- [TASK DIRECTIONS]: Find every line of the material below that contains the word "Expand", and copy each of those lines. Match the capitalization exactly.

•••

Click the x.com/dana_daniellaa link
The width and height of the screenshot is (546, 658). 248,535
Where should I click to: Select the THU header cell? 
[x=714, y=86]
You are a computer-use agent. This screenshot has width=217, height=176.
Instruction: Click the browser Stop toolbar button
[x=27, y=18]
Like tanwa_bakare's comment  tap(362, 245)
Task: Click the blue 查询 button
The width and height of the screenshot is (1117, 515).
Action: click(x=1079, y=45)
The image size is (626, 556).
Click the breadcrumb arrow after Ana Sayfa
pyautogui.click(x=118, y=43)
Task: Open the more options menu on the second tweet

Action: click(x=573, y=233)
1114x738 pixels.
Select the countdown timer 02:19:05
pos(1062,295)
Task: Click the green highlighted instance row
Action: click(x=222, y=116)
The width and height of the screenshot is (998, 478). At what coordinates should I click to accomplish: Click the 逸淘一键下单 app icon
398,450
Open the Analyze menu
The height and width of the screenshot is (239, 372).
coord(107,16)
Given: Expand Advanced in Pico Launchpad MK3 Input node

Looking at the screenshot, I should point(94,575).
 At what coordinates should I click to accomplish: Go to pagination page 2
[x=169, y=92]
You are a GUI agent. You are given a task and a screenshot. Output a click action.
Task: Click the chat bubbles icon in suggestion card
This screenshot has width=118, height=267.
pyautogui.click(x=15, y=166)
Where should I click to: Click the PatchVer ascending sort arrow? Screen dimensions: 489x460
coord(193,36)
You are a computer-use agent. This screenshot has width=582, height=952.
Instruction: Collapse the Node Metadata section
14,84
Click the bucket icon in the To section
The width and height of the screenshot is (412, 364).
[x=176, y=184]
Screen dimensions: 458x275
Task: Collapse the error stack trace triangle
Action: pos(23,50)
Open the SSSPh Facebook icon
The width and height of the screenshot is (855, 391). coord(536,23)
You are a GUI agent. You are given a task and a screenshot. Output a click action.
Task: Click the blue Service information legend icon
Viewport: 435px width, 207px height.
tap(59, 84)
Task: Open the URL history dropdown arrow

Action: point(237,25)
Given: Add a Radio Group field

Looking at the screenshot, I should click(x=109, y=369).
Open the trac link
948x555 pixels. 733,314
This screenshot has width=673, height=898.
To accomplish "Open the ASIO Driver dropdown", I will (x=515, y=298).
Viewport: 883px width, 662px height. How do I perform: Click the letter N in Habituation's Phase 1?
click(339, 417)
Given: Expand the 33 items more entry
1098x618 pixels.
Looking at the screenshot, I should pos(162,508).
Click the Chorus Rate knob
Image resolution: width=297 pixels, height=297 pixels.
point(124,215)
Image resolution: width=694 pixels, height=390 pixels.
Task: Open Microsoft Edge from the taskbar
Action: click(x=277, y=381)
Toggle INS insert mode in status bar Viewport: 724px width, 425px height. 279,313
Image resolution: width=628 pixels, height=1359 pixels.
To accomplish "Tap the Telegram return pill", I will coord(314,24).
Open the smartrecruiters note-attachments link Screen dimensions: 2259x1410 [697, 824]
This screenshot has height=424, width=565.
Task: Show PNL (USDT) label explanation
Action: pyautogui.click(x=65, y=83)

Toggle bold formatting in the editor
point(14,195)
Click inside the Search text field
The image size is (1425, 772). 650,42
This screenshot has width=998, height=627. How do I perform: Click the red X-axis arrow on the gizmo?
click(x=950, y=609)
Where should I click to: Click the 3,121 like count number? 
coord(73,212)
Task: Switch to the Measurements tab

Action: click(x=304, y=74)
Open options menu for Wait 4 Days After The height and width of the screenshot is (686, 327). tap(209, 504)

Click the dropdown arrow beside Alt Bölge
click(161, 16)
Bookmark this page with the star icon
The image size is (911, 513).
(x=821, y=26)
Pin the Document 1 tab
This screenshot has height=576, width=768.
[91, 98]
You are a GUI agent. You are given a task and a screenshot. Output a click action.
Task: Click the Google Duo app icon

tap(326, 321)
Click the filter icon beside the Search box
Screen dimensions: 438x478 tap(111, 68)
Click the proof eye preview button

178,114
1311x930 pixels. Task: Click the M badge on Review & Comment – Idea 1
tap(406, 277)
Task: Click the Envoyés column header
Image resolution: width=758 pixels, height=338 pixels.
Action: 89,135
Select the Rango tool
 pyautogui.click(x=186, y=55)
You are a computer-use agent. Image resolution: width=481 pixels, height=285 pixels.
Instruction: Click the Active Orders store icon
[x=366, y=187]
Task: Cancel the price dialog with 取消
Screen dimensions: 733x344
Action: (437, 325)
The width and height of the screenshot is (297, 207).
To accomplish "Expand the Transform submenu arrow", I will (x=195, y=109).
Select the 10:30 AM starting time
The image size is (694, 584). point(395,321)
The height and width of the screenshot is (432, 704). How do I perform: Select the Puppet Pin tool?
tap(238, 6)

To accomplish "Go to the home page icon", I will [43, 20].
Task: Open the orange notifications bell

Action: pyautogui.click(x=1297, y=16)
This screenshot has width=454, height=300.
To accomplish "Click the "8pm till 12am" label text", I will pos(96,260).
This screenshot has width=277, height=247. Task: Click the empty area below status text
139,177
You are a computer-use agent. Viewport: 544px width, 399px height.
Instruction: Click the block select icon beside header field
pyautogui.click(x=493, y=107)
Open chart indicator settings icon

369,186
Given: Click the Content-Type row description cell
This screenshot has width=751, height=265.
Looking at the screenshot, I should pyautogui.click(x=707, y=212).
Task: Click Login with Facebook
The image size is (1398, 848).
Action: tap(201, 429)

•••

- [PROBLEM SOLUTION]:
Given: Expand Advanced in Pico Launchpad MK3 Input node
Given: Expand the 33 items more entry
To accomplish "Expand the Transform submenu arrow", I will (x=195, y=109).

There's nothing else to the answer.